THE PROBLEM |
List each of the lines below that contains the string "sexy". Case counts, so a line matches only if the capitalization is the same.
═════ RAW DATA ═════
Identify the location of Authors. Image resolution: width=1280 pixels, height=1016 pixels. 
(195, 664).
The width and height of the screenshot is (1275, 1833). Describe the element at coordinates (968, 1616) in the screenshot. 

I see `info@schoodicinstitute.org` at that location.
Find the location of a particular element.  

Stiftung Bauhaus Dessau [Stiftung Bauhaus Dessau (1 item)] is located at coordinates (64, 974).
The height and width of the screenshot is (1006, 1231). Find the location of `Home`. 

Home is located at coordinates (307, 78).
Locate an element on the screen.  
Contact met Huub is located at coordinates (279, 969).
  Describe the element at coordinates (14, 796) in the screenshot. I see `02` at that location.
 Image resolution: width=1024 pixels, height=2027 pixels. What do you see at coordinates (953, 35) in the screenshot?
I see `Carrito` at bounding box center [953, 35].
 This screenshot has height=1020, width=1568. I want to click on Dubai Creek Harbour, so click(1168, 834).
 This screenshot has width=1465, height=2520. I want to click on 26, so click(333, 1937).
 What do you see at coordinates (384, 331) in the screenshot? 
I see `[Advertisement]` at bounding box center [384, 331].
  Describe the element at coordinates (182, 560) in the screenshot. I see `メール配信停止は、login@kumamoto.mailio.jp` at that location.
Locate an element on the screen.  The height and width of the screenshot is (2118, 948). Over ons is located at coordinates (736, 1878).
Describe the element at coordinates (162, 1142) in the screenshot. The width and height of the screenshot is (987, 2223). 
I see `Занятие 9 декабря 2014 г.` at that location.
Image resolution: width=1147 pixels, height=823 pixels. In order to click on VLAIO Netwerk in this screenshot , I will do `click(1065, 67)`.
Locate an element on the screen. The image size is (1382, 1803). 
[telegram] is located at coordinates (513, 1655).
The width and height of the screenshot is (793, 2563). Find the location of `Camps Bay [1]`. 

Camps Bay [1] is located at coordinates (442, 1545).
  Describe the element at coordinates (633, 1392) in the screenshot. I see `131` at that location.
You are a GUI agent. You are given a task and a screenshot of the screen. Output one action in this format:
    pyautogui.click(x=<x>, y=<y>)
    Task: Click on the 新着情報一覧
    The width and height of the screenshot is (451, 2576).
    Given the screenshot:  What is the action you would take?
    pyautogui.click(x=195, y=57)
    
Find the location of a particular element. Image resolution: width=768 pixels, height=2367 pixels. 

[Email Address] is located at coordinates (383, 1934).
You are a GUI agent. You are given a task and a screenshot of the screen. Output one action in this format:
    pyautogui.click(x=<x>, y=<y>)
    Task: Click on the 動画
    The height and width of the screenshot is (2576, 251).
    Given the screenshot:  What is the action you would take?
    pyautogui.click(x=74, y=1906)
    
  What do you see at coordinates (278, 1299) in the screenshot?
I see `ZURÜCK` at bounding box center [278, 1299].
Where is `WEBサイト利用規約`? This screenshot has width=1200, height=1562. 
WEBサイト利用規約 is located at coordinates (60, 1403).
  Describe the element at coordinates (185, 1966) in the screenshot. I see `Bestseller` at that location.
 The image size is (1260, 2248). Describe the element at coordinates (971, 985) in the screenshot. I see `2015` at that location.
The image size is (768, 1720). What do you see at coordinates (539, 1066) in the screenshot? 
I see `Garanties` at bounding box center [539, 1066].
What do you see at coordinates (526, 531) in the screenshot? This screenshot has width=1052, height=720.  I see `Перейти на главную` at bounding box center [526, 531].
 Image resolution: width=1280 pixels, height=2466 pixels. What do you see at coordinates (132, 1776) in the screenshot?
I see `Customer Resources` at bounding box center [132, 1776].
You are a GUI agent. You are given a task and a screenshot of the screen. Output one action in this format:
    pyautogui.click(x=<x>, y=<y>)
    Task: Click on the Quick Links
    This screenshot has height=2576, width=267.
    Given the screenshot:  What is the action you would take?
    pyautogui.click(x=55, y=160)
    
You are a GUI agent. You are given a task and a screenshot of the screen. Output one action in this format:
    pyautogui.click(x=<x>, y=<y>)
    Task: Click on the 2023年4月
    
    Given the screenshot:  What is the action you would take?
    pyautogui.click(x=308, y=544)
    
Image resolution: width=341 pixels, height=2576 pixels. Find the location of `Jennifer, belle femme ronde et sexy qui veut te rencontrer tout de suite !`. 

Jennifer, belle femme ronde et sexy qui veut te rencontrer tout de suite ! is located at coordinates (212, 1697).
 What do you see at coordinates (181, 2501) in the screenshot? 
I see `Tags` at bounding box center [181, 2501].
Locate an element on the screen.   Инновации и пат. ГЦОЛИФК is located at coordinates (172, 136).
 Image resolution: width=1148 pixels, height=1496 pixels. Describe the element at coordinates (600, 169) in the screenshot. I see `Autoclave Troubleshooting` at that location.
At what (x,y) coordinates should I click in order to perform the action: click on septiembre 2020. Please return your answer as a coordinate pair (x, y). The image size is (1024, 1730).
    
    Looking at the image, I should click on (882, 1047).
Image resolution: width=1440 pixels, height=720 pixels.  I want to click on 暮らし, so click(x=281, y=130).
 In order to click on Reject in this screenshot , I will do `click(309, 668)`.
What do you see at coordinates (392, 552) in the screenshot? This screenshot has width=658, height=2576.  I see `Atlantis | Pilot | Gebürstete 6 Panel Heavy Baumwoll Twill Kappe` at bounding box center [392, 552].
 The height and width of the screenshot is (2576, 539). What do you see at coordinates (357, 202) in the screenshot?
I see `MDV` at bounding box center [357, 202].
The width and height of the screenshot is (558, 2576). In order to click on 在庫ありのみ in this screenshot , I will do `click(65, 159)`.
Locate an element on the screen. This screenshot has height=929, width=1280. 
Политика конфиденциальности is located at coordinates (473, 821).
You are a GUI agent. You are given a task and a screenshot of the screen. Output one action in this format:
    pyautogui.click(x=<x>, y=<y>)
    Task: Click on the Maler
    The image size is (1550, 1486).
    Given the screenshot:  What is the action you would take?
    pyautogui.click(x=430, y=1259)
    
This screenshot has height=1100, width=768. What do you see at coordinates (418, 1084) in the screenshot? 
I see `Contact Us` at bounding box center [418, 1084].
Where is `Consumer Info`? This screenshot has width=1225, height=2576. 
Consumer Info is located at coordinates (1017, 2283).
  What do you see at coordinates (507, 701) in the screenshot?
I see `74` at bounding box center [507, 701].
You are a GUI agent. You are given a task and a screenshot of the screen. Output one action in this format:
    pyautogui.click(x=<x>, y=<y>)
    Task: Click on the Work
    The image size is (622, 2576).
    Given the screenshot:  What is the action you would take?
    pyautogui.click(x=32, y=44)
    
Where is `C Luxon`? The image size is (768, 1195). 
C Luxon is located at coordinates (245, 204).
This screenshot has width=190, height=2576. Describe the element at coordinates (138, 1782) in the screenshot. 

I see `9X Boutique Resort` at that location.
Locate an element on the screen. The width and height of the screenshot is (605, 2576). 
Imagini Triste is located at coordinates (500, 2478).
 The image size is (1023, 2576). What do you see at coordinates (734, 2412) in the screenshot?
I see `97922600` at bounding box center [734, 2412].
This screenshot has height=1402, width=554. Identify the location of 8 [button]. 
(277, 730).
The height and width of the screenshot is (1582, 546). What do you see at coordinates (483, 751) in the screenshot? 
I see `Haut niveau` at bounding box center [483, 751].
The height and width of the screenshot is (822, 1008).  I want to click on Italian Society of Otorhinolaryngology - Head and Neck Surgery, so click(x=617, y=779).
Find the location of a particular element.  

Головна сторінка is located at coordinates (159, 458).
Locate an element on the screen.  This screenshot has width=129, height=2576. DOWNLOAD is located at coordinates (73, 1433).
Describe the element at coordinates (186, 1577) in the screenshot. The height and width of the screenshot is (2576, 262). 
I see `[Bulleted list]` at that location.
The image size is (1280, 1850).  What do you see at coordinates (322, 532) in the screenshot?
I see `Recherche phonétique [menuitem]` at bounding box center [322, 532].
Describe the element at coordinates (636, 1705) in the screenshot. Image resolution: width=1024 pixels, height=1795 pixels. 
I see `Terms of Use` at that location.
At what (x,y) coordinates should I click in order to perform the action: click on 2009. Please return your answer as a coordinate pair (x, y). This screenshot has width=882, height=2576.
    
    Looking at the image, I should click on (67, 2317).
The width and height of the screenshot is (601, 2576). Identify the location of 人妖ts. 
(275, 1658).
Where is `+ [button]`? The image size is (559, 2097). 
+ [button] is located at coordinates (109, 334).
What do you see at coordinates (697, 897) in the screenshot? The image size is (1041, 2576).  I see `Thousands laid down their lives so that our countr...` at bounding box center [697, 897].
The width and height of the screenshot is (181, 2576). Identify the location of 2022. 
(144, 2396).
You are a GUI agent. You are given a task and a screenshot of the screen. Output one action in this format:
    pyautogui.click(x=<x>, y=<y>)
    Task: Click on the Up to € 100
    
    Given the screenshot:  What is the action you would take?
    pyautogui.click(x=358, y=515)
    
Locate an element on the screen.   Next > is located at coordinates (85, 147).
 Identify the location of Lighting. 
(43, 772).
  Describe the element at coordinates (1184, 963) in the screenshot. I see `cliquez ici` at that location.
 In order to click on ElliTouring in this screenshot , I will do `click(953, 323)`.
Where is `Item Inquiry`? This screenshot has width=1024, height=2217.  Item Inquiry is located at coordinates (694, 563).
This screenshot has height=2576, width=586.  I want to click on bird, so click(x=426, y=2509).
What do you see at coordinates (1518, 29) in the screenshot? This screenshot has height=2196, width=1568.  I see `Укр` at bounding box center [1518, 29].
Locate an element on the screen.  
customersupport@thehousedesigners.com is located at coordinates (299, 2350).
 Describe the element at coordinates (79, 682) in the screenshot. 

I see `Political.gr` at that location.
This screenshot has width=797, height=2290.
═════
FULL SOLUTION |
Image resolution: width=341 pixels, height=2576 pixels. Find the location of `Jennifer, belle femme ronde et sexy qui veut te rencontrer tout de suite !`. 
Jennifer, belle femme ronde et sexy qui veut te rencontrer tout de suite ! is located at coordinates (212, 1697).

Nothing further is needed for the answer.